## DOCUMENT SEGMENT
((

For the past three weeks I have been doing at least one radio interview every day. The same question is always asked: “How come I just heard about this story a week ago? Why has the national media dropped the ball on Jena?”
In America, news is entertainment. That doesn’t mean that journalists throw caution to the wind and invent titilating fictions for the amusement of the audience–this happens, but it is rare. It’s a matter of ratings. Newsroom editors know that some stories (however trivial) get a big audience response; other stories do not. For instance, stories about black-on-white violence don’t sell; stories about racist southern towns do. The Jena story is a hybrid combination of the titilating and the taboo. Bloggers and talk radio personalities wield the story like a cudgel because they appeal to niche markets and generally preach to the choir. Major media outlets know a story this instense will turn some viewers on and turn others off. So they sit on the story. Or they produce “town divided” pieces featuring passionate sound bites from both sides and ending with a disclaimer (either stated or impled): “There you have it: the black folks are saying this; the white folks are saying that–you figure it out.”
Little is said in these stories about the grassroots organizing that has been going on since January or about the stream of concerned attorneys who have flocked to the defense of the young defendants. Many of the attorneys and activists who have rushed to the assistance of the Jena 6 are white–and that screws up the “racial tension” story line. When radio personalities stumble across this story, they have the mistaken impression that the Jena 6 are at the mercy of racist whites. When Mychal Bell went to trial that was pretty much the truth. Two months ago, I was losing sleep over the legal situation. No more.

))

## EXCERPTED RECORDS
((

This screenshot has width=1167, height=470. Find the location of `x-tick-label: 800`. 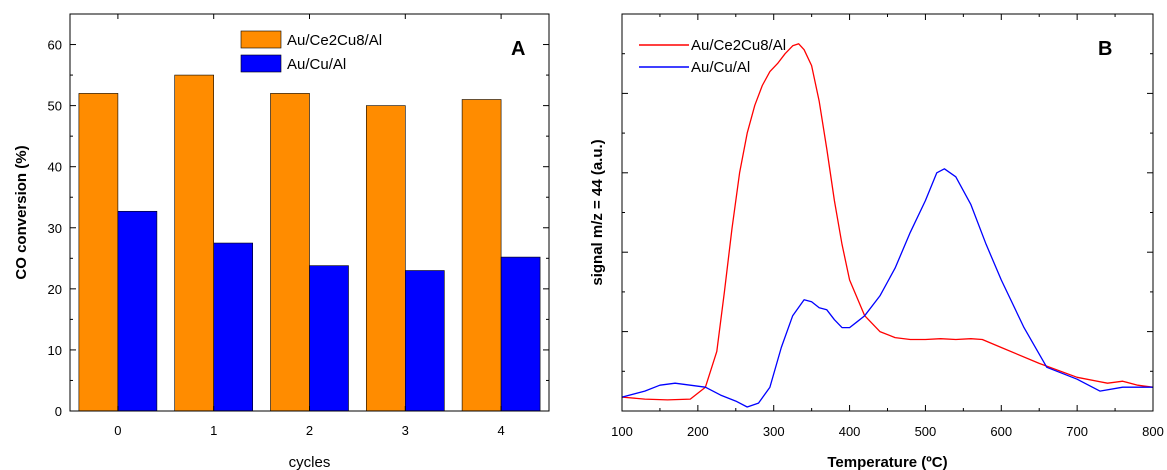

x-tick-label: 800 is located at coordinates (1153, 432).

))
((

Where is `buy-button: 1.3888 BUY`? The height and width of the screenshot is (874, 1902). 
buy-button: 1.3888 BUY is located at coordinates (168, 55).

))

## TASKS FOR THIS EXERCISE
a – Do the following statements agree with the passage on media coverage of the Jena story? Answer yes or no for each and quote the words of the passage that decide it.
(i) The writer has done at least one radio interview every day for the past three weeks.
(ii) The passage says that stories about black-on-white violence sell well.
(iii) All of the attorneys and activists helping the Jena 6 are black.
b – According to the passage on media coverage of the Jena story, since when has the grassroots organizing been going on?
c – Write a continuation of the passage on media coverage of the Jena story, starting after its final sentence.

## ANSWERS
a –
(i) Yes: "For the past three weeks I have been doing at least one radio interview every day."
(ii) No: "stories about black-on-white violence don’t sell"
(iii) No: "Many of the attorneys and activists who have rushed to the assistance of the Jena 6 are white"

b – Since January.

c –
The mainstream media lives in dread of its own shadow, but it has nothing to fear from this story. A month ago, Dallas reporter Wade Goodwyn produced a tight eight-minute report for NPR’s All Things Considered that simply laid out the story in just-the-facts-Ma’am fashion
(http://www.npr.org/templates/story/story.php?storyId=12353776). White urban professionals (the core of the NPR audience) were appalled. Told straight, without editorial insertion, this story is a jaw-dropper.
The major media will kick in on Jena sooner or later. ABC and CBS have shot copious footage in Jena and will make use of it by the end of September. When the media covers a legal story the coverage ebbs and flows with the court docket. When things heat up in the court room, the story springs to life in the newspapers and on the evening news. The big outlets have been silent on Jena for weeks now; but they will be back with a vengeance.
Fortunately (as Eugene Kane indicates below), the bloggers and the radio talk shows have been filling the gap admirably. Inaccuracies abound, to be sure, but the basic outline is there. For the next week or two, that will suffice.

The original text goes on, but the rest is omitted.